You would think that breeding and raising blood-sucking maggots might not be the best way to preserve an acutely endangered species, but a group of scientists working for the Charles Darwin Foundation in Ecuador are looking to do just that to preserve the rapidly vanishing Mangrove Finch, one of the many species of finch found on the Galapagos Islands.
Philornis downsi is a species of parasitic flies that became a major threat to Mangrove Finches after arriving on Isabela Island, and the larvae of invasive species can kill an entire nest of chicks when they infest. The flies deposit their eggs in the unsuspecting birds’ nests, and when the larvae emerge, they crawl into the nostrils and ears of newly hatched chicks and proceed to tear at the chick’s tissue using specialized hooks and draining them of their blood. This gruesome scenario is commonplace in the world of parasites, but researchers have a solution to curb the appetite of these insects.

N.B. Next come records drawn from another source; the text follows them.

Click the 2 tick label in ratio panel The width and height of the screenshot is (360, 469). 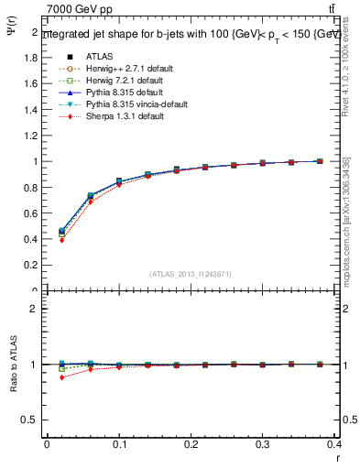[x=35, y=309]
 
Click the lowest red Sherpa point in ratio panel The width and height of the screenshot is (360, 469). [x=61, y=377]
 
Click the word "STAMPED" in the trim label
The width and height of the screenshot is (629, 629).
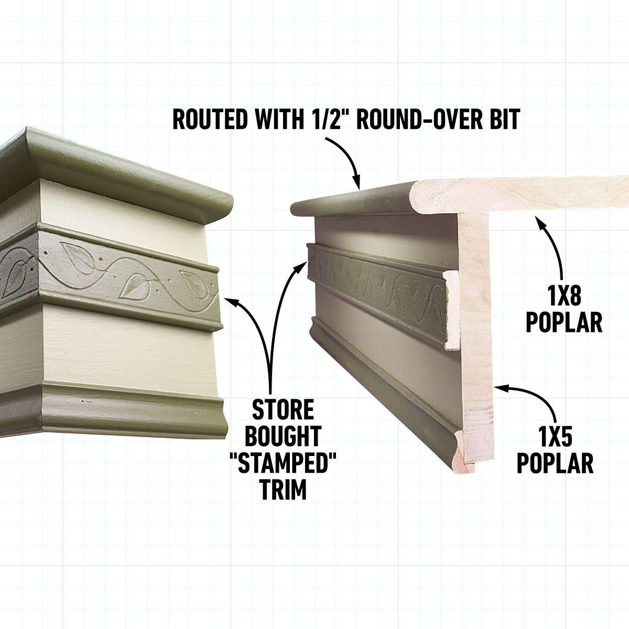pos(283,463)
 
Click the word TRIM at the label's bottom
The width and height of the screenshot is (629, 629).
pos(283,489)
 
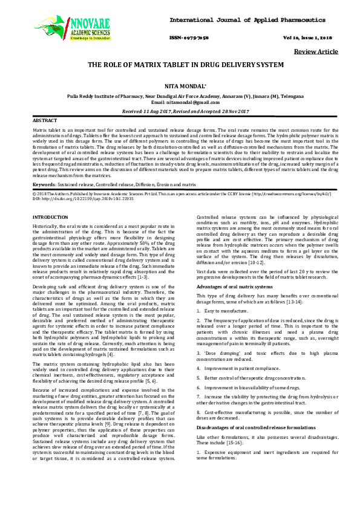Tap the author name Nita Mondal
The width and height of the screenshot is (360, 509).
click(180, 88)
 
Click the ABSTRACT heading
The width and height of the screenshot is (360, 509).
click(45, 121)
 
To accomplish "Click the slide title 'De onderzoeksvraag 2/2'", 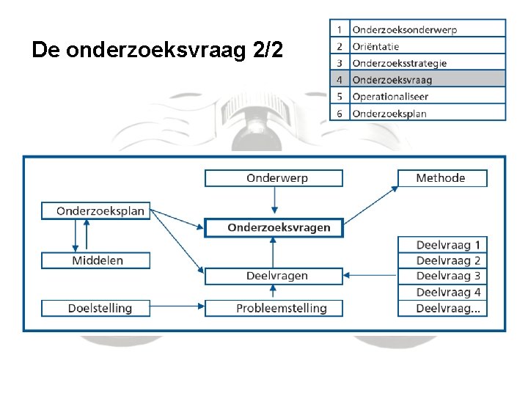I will pyautogui.click(x=157, y=50).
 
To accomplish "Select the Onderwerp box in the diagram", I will pyautogui.click(x=274, y=178).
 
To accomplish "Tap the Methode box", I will pyautogui.click(x=441, y=178).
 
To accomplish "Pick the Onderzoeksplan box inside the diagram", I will pyautogui.click(x=95, y=211).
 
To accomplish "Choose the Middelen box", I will pyautogui.click(x=95, y=260).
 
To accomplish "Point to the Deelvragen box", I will pyautogui.click(x=274, y=276).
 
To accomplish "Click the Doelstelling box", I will pyautogui.click(x=95, y=308).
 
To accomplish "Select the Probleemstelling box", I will pyautogui.click(x=274, y=308).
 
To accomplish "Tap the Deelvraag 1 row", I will pyautogui.click(x=442, y=244).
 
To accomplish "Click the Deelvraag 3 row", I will pyautogui.click(x=442, y=276).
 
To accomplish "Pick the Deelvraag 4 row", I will pyautogui.click(x=442, y=292).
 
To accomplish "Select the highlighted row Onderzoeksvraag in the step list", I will pyautogui.click(x=427, y=80).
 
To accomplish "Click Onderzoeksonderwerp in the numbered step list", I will pyautogui.click(x=427, y=29).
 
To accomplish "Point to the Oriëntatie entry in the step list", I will pyautogui.click(x=427, y=46).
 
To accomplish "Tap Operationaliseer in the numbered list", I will pyautogui.click(x=427, y=97).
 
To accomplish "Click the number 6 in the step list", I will pyautogui.click(x=340, y=114).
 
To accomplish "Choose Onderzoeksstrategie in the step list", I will pyautogui.click(x=427, y=63).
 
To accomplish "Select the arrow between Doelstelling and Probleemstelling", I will pyautogui.click(x=177, y=308).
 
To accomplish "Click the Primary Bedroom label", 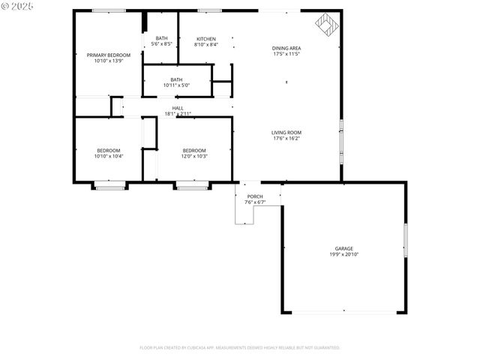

The most effective strategy to bring down the numbers of P. downsi found thus far is breeding infertile males in a laboratory and releasing them into the environment; females will then attempt to unsuccessfully breed with them, causing a decrease in the number of maggots in the next generation, effectively reducing the number of predators the finch chicks have to deal with. This “sterile insect technique” has been effective in depleting populations of other dangerous parasites and should be able to save the finches as well as other species of birds being affected once it is put into place.